[builder] port to use enums in schema #896

bkmartinjr · 2023-12-15T18:53:53Z

Add support for Arrow dictionary / TileDB enums in the Census schema. Encode as dict/enum all DataFrame columns where it is useful to do so (e.g., obs.cell_type).

Current status: the schema changes are is implemented, but hidden behind a feature flag to allow additional bugs to be resolved upstream, including:

[python/r] DataFrame: value filter on enum/dict column generates internal error when sought value not in enumeration single-cell-data/TileDB-SOMA#1988
[feature request] Query conditions have unexpected behavior with enum attributes TileDB-Inc/TileDB-Py#1880
[bug] Enumeration attribute incorrectly writes Pandas categorical column TileDB-Inc/TileDB-Py#1879

These upstream issues are tracked in #604.

Changes in this PR:

introduced an abstraction for specifying DataFrame/Table schema
add feature flag to enable/disable dict/enum. when false, uses base primitive, when true, turns it into a dict
modifications to validation and other code to use the new Table schema spec

With the feature flag set to false, the schema is unchanged. With it set to true, it will use Arrow dicts. Currently set to False.

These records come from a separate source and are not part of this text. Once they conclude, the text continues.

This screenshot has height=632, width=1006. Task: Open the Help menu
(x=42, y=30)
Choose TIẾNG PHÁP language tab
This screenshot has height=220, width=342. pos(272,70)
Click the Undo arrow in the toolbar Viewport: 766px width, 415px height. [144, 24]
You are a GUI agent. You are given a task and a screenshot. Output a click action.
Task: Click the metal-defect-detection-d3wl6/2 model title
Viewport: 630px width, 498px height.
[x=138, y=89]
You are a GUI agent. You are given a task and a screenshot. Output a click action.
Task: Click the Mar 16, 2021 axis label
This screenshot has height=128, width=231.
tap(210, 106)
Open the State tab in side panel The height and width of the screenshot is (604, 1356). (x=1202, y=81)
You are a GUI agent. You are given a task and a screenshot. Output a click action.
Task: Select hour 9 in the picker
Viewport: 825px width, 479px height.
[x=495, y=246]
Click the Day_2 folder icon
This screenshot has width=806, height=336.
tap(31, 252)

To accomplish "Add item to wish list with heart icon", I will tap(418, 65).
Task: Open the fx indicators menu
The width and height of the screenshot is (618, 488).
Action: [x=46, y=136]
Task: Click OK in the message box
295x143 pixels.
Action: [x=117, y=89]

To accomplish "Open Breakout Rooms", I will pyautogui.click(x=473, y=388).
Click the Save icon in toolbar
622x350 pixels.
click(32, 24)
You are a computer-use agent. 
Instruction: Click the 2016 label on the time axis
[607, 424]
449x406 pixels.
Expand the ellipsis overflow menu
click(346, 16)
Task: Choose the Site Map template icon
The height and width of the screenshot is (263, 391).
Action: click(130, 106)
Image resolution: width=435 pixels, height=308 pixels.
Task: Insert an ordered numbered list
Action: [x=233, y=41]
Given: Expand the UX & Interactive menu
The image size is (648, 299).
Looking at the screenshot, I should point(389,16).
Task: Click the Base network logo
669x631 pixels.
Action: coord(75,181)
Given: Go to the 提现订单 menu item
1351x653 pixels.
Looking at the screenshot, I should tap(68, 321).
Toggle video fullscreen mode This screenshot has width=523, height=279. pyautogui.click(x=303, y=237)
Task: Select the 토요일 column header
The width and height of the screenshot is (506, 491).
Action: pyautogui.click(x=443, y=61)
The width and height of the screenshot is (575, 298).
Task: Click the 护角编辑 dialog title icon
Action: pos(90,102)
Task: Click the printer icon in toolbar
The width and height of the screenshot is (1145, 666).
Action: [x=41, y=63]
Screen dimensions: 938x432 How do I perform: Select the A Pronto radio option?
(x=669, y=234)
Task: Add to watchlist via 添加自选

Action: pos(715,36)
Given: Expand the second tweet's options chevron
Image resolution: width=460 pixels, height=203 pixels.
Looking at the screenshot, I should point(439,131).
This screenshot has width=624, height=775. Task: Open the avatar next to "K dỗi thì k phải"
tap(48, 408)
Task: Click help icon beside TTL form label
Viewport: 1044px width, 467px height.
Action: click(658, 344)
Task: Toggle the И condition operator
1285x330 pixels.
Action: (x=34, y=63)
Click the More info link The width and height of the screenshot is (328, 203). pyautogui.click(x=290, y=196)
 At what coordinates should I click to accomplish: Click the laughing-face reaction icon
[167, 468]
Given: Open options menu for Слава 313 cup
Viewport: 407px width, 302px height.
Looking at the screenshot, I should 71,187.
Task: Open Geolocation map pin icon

codecov · 2023-12-16T02:58:24Z

Codecov Report

Attention: 21 lines in your changes are missing coverage. Please review.

Comparison is base (c8fc4bc) 86.49% compared to head (f5a0a17) 86.38%.

❗ Current head f5a0a17 differs from pull request most recent head e7db9b0. Consider uploading reports for the commit e7db9b0 to get more accurate results

Files	Patch %	Lines
...cellxgene_census_builder/build_soma/schema_util.py	80.45%	17 Missing ⚠️
...llxgene_census_builder/build_soma/source_assets.py	0.00%	3 Missing ⚠️
...llxgene_census_builder/build_soma/validate_soma.py	93.75%	1 Missing ⚠️

Additional details and impacted files

@@                    Coverage Diff                    @@
##           bkmartinjr/norm-layer     #896      +/-   ##
=========================================================
- Coverage                  86.49%   86.38%   -0.12%     
=========================================================
  Files                         72       73       +1     
  Lines                       5311     5412     +101     
=========================================================
+ Hits                        4594     4675      +81     
- Misses                       717      737      +20

Flag	Coverage Δ
unittests	`86.38% <86.00%> (-0.12%)`	⬇️

Flags with carried forward coverage won't be shown. Click here to find out more.

☔ View full report in Codecov by Sentry.
📢 Have feedback on the report? Share it here.

bkmartinjr · 2023-12-18T23:06:25Z

tools/cellxgene_census_builder/src/cellxgene_census_builder/build_soma/source_assets.py

@@ -63,7 +63,11 @@ def _copy_file(n: int, dataset: Dataset, asset_dir: str, N: int) -> str:
        raise last_error

    # verify file size is as expected, if we know the size a priori
-    assert (dataset.asset_h5ad_filesize == -1) or (dataset.asset_h5ad_filesize == os.path.getsize(dataset_path))
+    assert (dataset.asset_h5ad_filesize == -1) or (


added better message for assert. Change is unrelated to this PR - tripped over this during my testing, which overlapped with the schema four migration, which in turn triggered this assert to fail.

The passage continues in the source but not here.